Еще одно воспоминание из времен моей молодости. Комиссия по исследованию важного политического преступления допрашивает в Москве юношу-студента, арестованного по этому делу. Молодой человек среди показаний жалуется, что его держат в очень нездоровом помещении…
— Это в какой части? — спрашивает один из членов комиссии, товарищ прокурора.
— В Басманной, — отвечает молодой человек.
Лицо товарища прокурора оживляется.
— А в какой камере?
— В двенадцатой.
Глаза у солидного чиновника зажигаются молодым огнем.
— Представьте, — говорит он живо, — столько-то лет тому назад я сидел в той же камере…
Теперь, может быть, это было бы уже не так, но тогда, в конце семидесятых годов, допросы еще прерывались такими разговорами, и к воспоминаниям товарища прокурора еще два или три члена важной комиссии присоединяли и свои воспоминания того же рода… И хотя эта минута поэтических воспоминаний должна была смениться прозаическим продолжением допроса, но все же между юношей, беспечно отвечавшим на следственные пункты, и следователями протянулись какие-то нити взаимной симпатии. То, что для него было довольно горестным настоящим, для них являлось поэзией молодости.

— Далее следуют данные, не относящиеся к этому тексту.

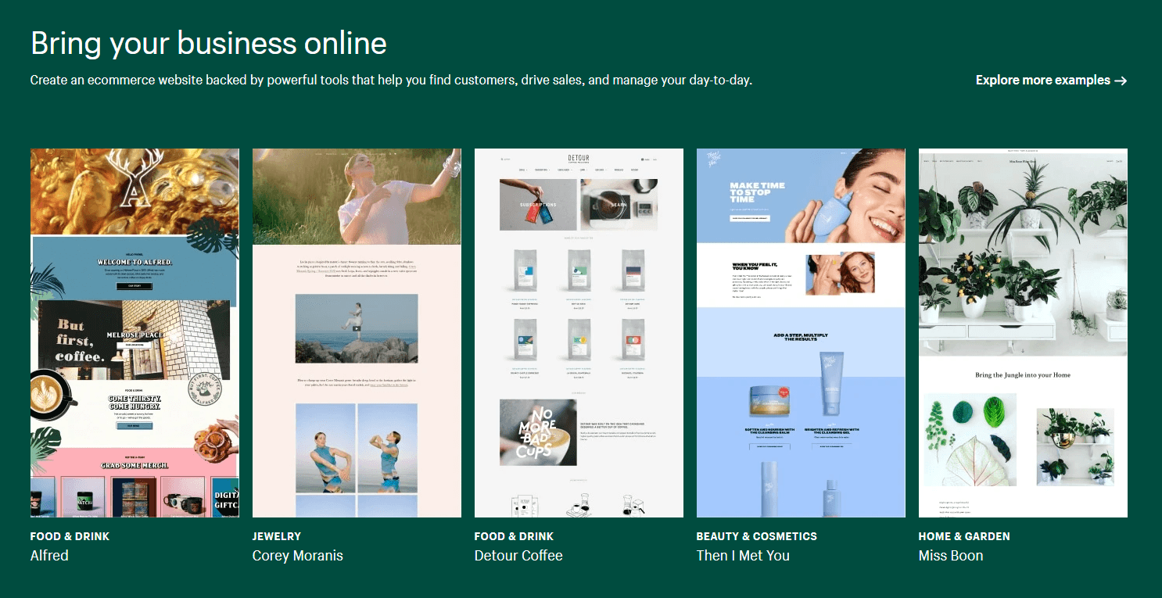Select ACCOUNT in the Detour navigation bar

635,170
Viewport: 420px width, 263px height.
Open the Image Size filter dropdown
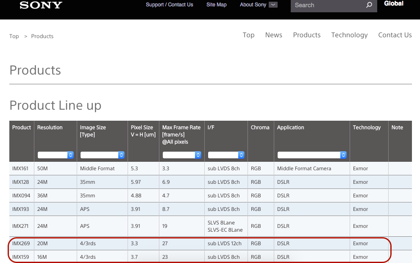(102, 155)

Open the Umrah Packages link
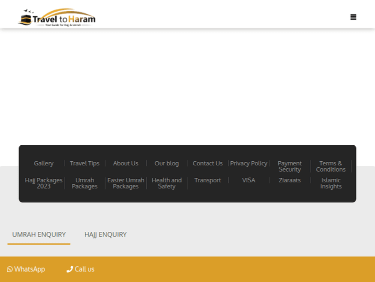tap(85, 183)
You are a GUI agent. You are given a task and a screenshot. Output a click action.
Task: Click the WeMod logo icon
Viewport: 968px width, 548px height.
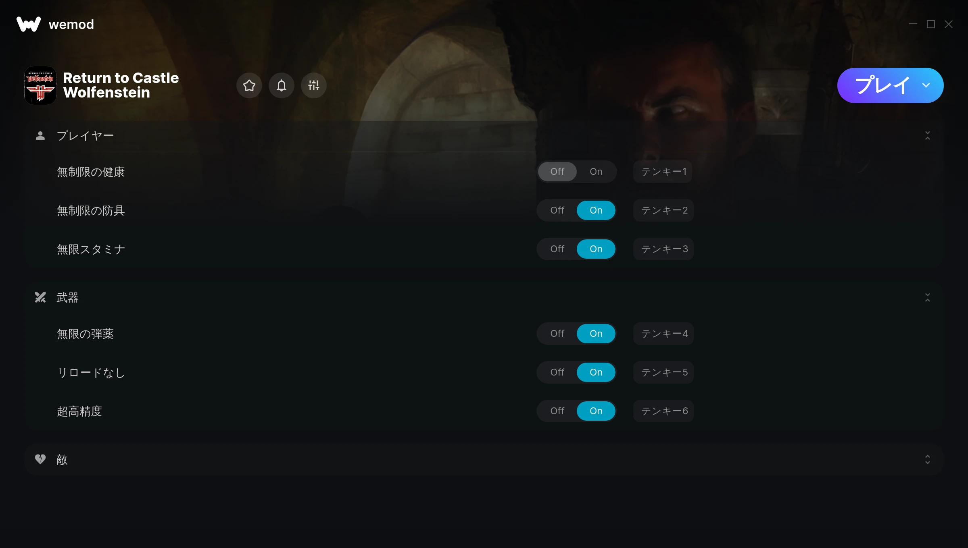point(29,24)
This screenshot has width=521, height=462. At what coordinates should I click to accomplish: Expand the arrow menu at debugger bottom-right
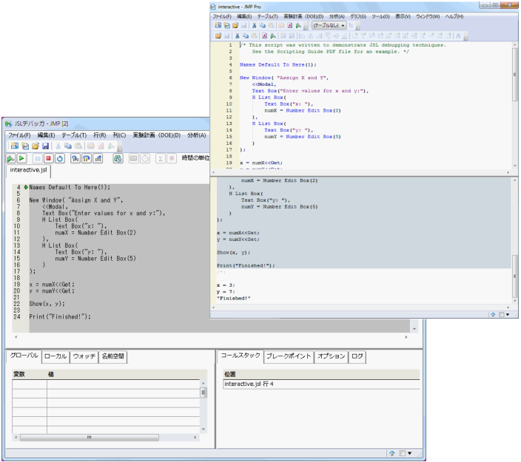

И можно сказать, что для целого ряда поколений русской интеллигенции самые яркие воспоминания юности связываются непременно с мотивами этого рода: обыск, арест, ссылка… Молодые мечты о переустройстве общества и… каземат.
Западноевропейский юноша мечтает о том времени, когда он будет прокурором, фабрикантом, купцом. Русский прокурор посылает меланхолический сочувственный вздох тому времени, когда сам он сидел в каземате… Не оттого ли это, что мечты западноевропейского юноши скромнее, но жизнь все-таки дает простор хотя бы скромной борьбе за идеалы. У нас же она беспощадно расправляется со всякой идеологией, требуя бесповоротного и неприкрытого компромисса. Повторяется адуевская трагедия («Обыкновенная история») в гораздо более драматической форме, и сотни тысяч людей, под давлением грубой необходимости, мирятся с действительностью фактически, но принимают ее без энтузиазма и уважения. Они только тянут безрадостную лямку, то и дело кидая взгляды назад, к своей юности, с ее безумными утопиями и поэзией борьбы в единственной форме, какую допускала действительность «пореформенной России». И вот почему русское общество так долго не прощало художнику посягательства на «молодое поколение». Не на то или другое поколение молодежи, — их ведь прошло уже так много, с такими различными настроениями, — а на молодежь вообще, на самую молодость с ее «неразумными утопиями», ее непримиримостью и содроганьем перед компромиссами. Это ведь долго был единственный островок живого русского идеализма…
Так это было в России очень долго, можно сказать, вплоть до нашего времени, когда эти мотивы потонули в дыму и вихре неожиданно налетевших событий.
Я чувствую, что статья моя разрослась, а тема, к которой она привела, неисчерпаема. Поэтому мне приходится пока поставить точку. Я хотел указать лишь главные моменты гончаровской жизненной драмы, основной мотив трагического охлаждения русского общества к одному из крупнейших своих художников.
Факт этой ссоры и этого охлаждения несомненен. Гончаров ушел от литературы обиженный, оскорбленный, и замкнулся, как он часто выражался, в свой «обломовский угол». Недавно один из критиков «Нового Времени» (г. Перцов) указал, — и пожалуй, верно, — что Гончарова гораздо меньше «ругали», чем Тургенева. Да, но это лишь потому, что в то время, которое помнит г. Перцов, о Гончарове вообще говорили мало. Тургенев раздражал, как собеседник, порой больно задевавший самые живые струны тогдашних настроений. Кнему относились страстно, бурно порицали, и так же бурно выражали ему любовь и уважение. У него была ссора, но было и удовлетворение триумфа. Он понимал, и его тоже понимали.